A procedural vote on a proposal pushed by Senate Majority Leader Harry Reid, D-Nev., to freeze the interest rate on new federally subsidized Stafford loans for one year at 3.4 percent failed 51-49, falling short of the necessary 60 votes.
No Republicans supported the plan, while Sen. Joe Manchin, D-W.Va., and Maine independent Sen. Angus King, who caucuses with Democrats, opposed it. Reid switched his yes vote to no on a procedural tactic that allows him to reintroduce the bill later.
The interest rate jumped to 6.8 percent on July 1 from 3.4 percent after Congress failed to agree on a plan to keep the rates from rising.

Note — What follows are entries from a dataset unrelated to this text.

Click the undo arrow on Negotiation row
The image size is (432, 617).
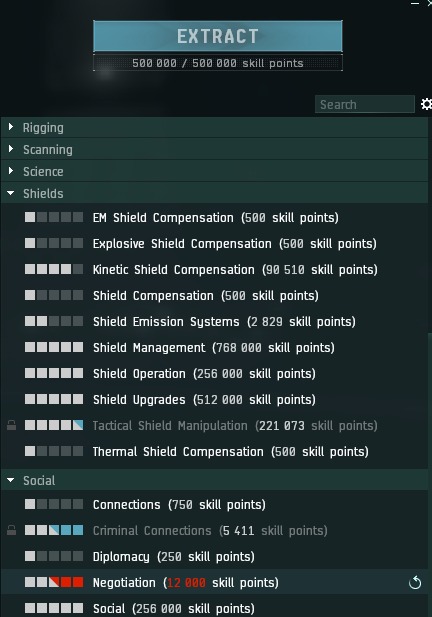point(415,582)
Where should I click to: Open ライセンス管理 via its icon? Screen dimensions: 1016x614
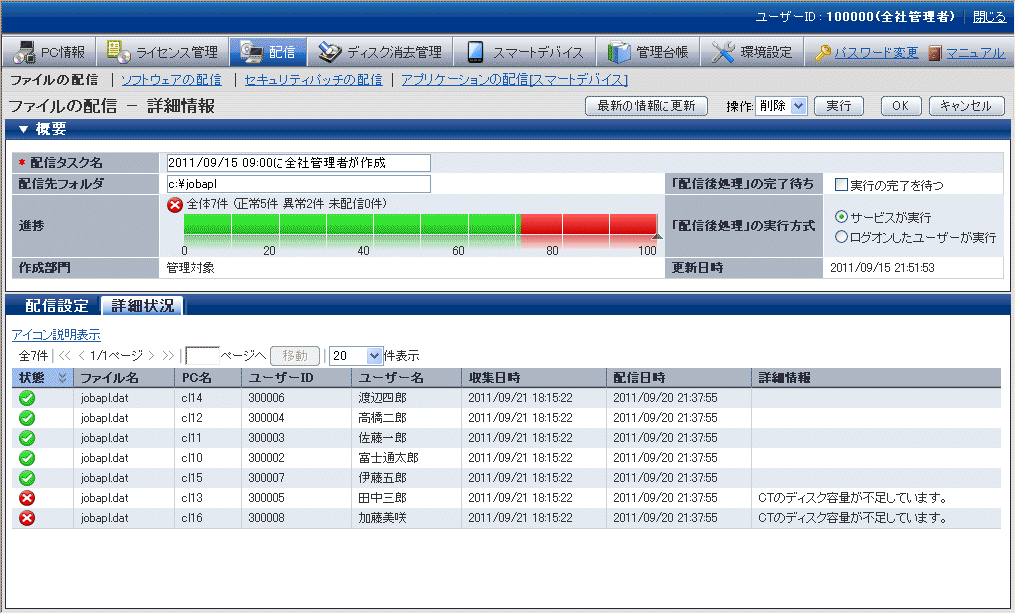click(x=118, y=52)
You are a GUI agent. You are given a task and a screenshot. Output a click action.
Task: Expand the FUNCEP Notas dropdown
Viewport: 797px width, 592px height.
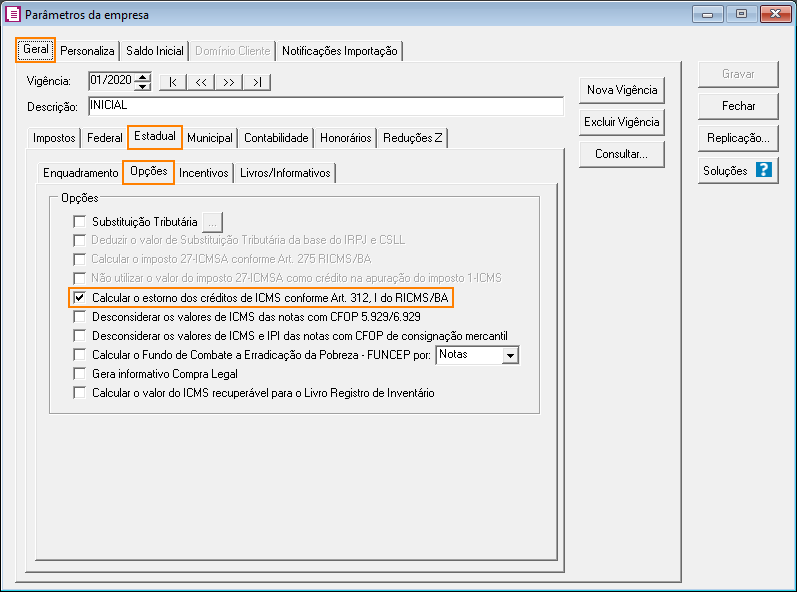click(x=510, y=355)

The rate increase didn’t immediately affect most college students, as loans documents typically are signed in the days and weeks before fall semester. And the increase doesn't apply to existing loans.
But unless Congress acts soon, the increase could mean an extra $2,600 for an average student returning to campus this fall, according to Congress’ Joint Economic Committee.

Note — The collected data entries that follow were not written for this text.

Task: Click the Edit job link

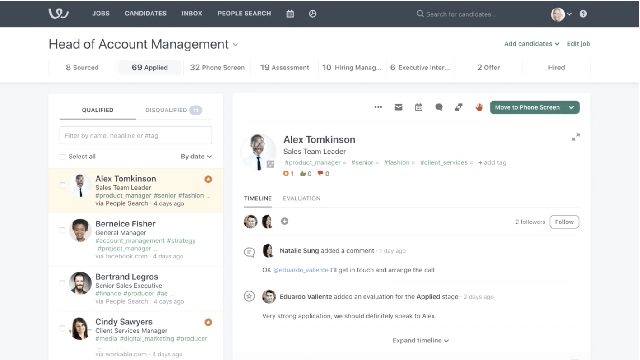Action: coord(578,44)
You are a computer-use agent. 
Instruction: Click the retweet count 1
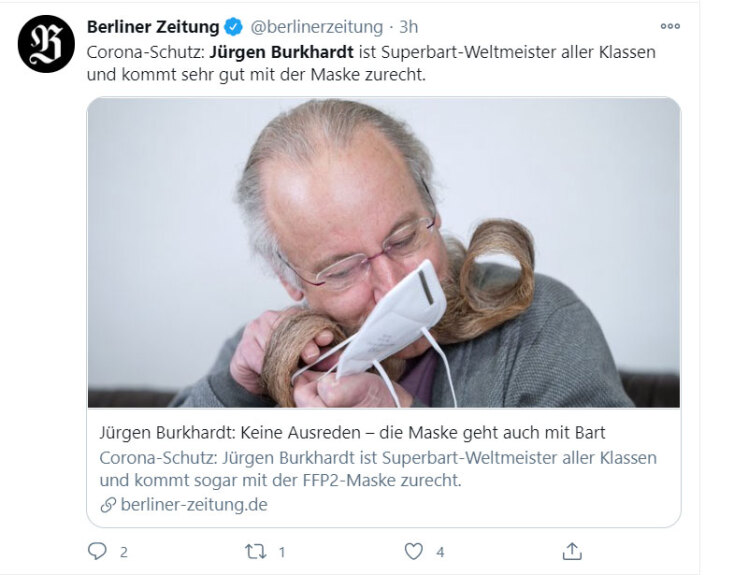click(x=282, y=553)
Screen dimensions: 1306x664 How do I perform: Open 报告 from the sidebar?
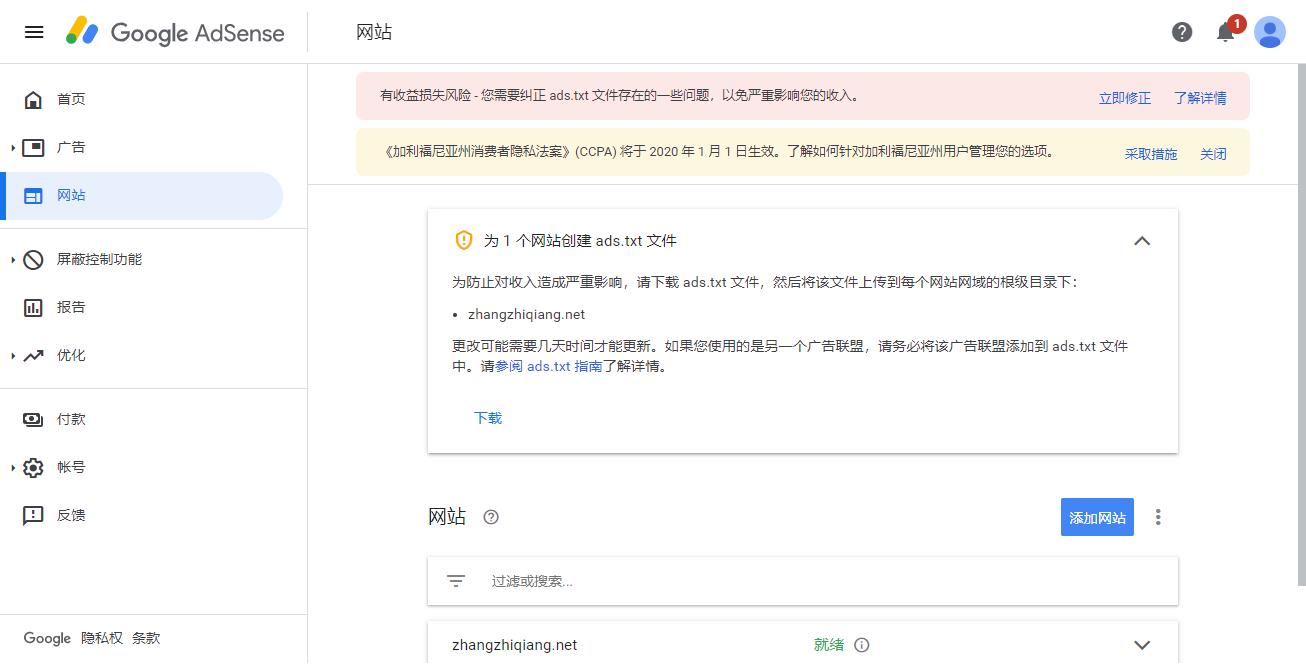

While Congress had been eager to avoid the interest rate from doubling, the parties couldn’t agree on an approach. Senate Republicans pressed Democrats to accept a House-passed bill that ties interest rates to the financial markets, a plan similar to a proposal from President Obama.
But Manchin and King have bucked their leadership and joined several Republicans to press for a plan along the lines of the House GOP-Obama proposals, which offer a long-term fix that links interest rates to the 10-year Treasury note. The proposal would make loans available to all students, as opposed to the Reid plan, which offers loans only to those who demonstrate financial need.

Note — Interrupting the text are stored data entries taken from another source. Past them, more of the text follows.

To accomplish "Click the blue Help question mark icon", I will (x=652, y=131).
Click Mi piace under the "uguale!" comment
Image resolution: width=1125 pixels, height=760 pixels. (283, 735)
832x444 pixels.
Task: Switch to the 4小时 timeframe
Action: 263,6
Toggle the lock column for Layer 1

Under the bipartisan plan, student loan interest rates for undergraduates, as of today, would be 3.66 percent.
Critics argue that because of Wall Street fluctuations, student loan interest rates could unexpectedly swing upward if tied to the financial markets. But backers of the bipartisan Senate plan say their proposal includes caps and other measures to keep rates stable.
"If Congress tries to set a rate, it will always be wrong,” King said. “And that's one of the reasons why I didn't support an extension, because we would've been extending a system that's forcing students to overpay.”
Now that Reid’s approach has failed, Manchin said he’s confident all sides will come together soon on a compromise.
"We want to help 100 percent of the students who are out there borrowing money,” Manchin said. “We think we're in a very productive mode, we think this will be done.”
King said it’s not farfetched to expect a deal worked out within the next day, though he cautioned against getting too optimistic.
“We're pretty close, but around here it ain't over til the votes,” he said.